- WHAT THIS TASK INVOLVES
Working from the records below, return word for word the line that contains "This screenshot has height=566, width=1175." and each line after it, ending with the last. Skip all pictures.

*** EXERCISE INPUTS ***

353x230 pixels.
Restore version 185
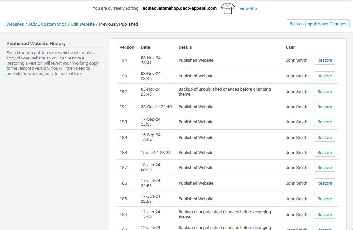[x=325, y=199]
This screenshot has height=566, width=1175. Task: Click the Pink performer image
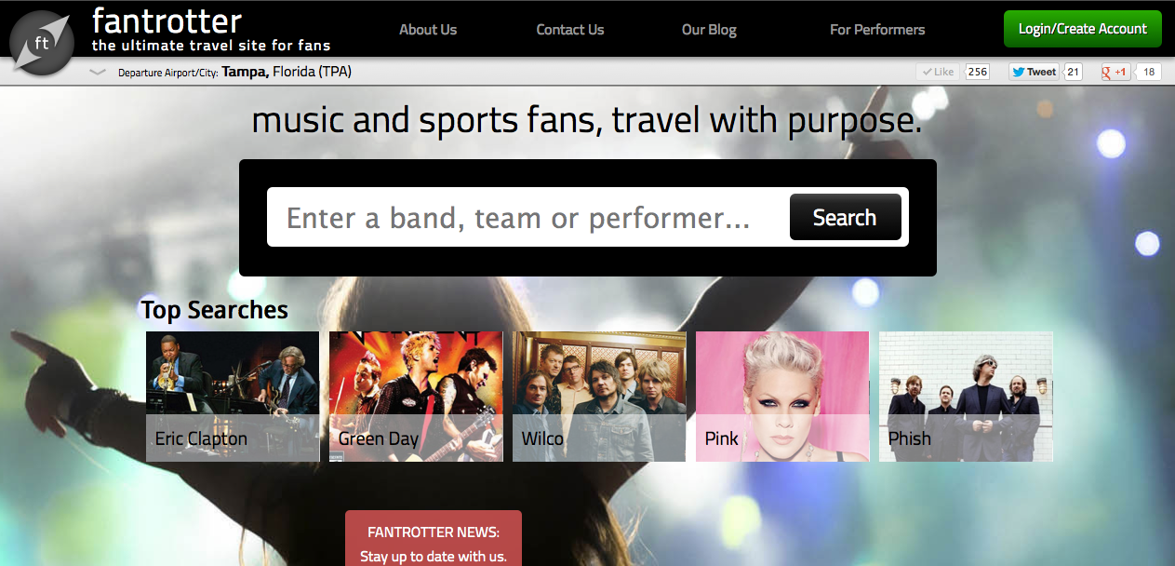click(781, 396)
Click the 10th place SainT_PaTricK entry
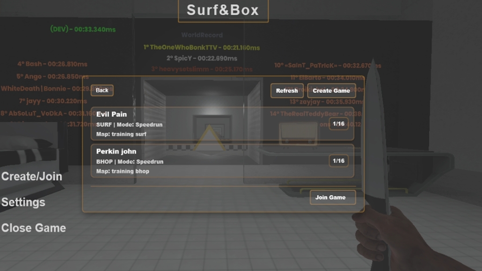This screenshot has height=271, width=482. pos(328,66)
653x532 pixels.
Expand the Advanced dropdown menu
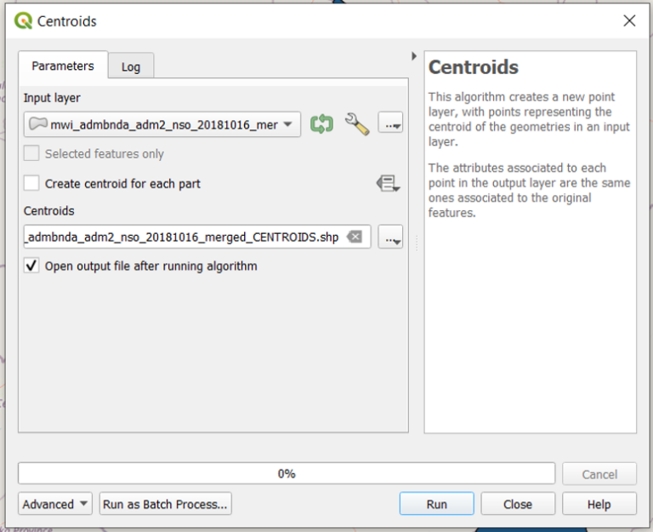(56, 504)
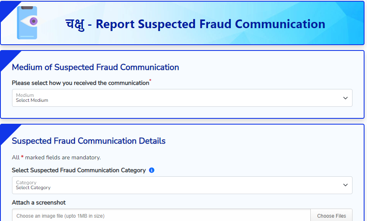
Task: Click the red asterisk after communication label
Action: (x=150, y=81)
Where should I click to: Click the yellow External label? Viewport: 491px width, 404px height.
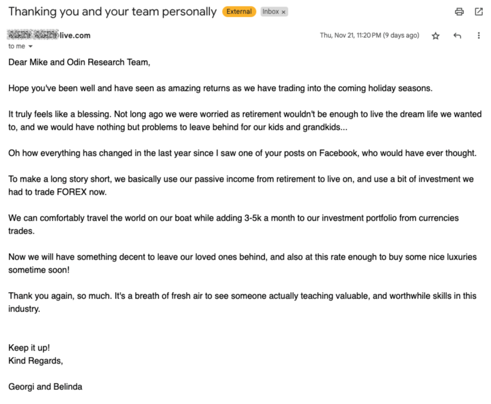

***

- OUTPUT FOR THIS EXERCISE
This screenshot has height=566, width=1175. Task: Click the Pink performer image
click(781, 396)
Click the 10th place SainT_PaTricK entry
This screenshot has height=271, width=482. pos(328,66)
653x532 pixels.
Expand the Advanced dropdown menu
(56, 504)
Task: Click the red asterisk after communication label
Action: (x=150, y=81)
Where should I click to: Click the yellow External label? Viewport: 491px width, 404px height.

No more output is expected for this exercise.